Ryan Shaw – Imagining Marvin
I know why an artist would be enticed by the prospect of diving into the Marvin Gaye catalog. So much good music. I also know why an artist would choose to remain socially distant from the Prince of Motown’s music. So much good music, so it’s been done to death. What can any artist do with a song like, say, “I Want You,” that has not already been done. Then, I heard the version of the tune included on Ryan Shaw’s Imagining Marvin project and I thought, “well, an artist can do this.” He can give the tune an arrangement that alternates between a piano jazz number and a pulsating, bumping funk number. He can do that because he has the vocal chops to bring a level of theater and church and sensuality to the number that Marvin gave it back in the day. In short, Shaw found that sweet spot between reinterpreting the song and keeping the elements that made the “I Want You” quintessentially Marvin – that soulful and seductive vocal.
And Shaw manages to do this on all of the Gaye covers found on Imagining Marvin, an album that includes both imaginative Marvin Gaye remakes and Shaw originals. In addition to “I Want You,” Shaw covers “Mercy, Mercy Me,” “Save the Children,” and “Sexual Healing” and does an excellent rendition of the Ashford and Simpson penned “Good Lovin’ Ain’t Easy” in a duet with Shoshana Bean. That track is the most straight forward of the covers. The album features Shaw’s cover of Gaye’s two songs that were remakes when Gaye covered them. “I Heard it Through the Grapevine” is a song that Gaye’s label mates Gladys Knight and the Pips scored with before Gaye had a hit with it in 1968. Shaw also covers the Johnny Mandel, Paul Francis Webster Oscar winning song “The Shadow of Your Smile,” a tune that Gaye remade and was released after his passing.
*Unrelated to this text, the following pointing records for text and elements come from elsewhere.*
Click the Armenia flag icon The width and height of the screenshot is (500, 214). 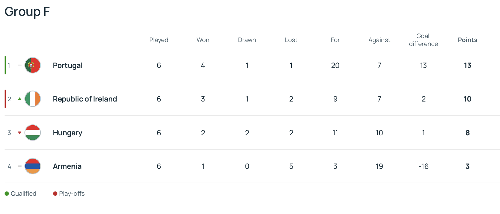pos(33,166)
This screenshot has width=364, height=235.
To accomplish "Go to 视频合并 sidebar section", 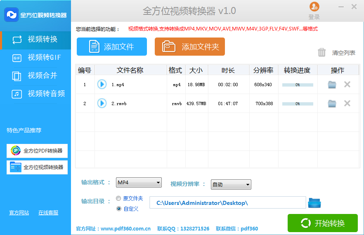I will [x=35, y=75].
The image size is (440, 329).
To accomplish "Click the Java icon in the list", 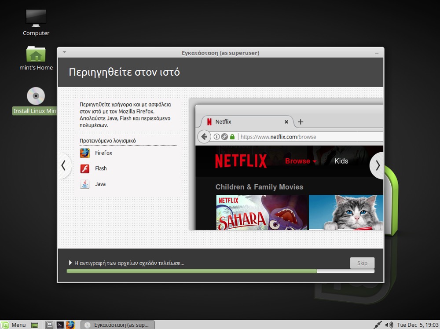I will click(x=85, y=184).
“The Shadow of Your Smile” has been covered by everyone from Wes Montgomery to Tony Bennett to D-Train. Gaye’s versions came in a couple of albums of Great American Songbook songs released after he died. Gaye’s stunning vocals transformed pop tune into a soul song while being backed by a full orchestra. Shaw’s equally stunning vocal and organ baptize the song. It becomes almost a gospel number as Shaw and his organist take us to church (the organ solo set in the middle of Shaw’s vocals is sanctified).
Shaw’s originals are excellent as well. Legendary guitarist Derek Trucks adds an element of blues/rock to “Love and Pain,” a track Shaw co-wrote with Derek Fuhrmann and Round Hill label mate Rob Thomas. Shaw again brings in that element of church, both through his rangy vocals and through the call and response of backing vocalists. Shaw calls Gaye one of his musical idols, and he channels Marvin’s powerful sensuality on the original number “Sin.” This is a simmering bedroom ballad, a true example of using lyrics and voice to tell what you don’t show. Shaw has stage experience from performing in Tyler Perry plays and in playing Stevie Wonder in “Motown: The Musical,” and theatrical chops aid him greatly on the anthem “Choosin’,” a power packed track that fuses rock and pop and affirms the importance of living for yourself and not being shackled to other people’s expectations or drama.
Ryan Shaw didn’t shy away Gaye’s music because he’s been singing it for much of his life and because parts his early years mirror Gaye’s own. Shaw, like his idol, grew up in a strict religious home where he only sang church music. He’s spent a career showing that he is someone uniquely skilled to sing classic soul and that also comes through on Imagining Marvin. And his original work proves that Shaw spent also spent a lot of time studying the work of songwriters like Nick Ashford and Valerie Simpson. This album is a triumph from an artist from whom we seem to never hear enough. Highly Recommended.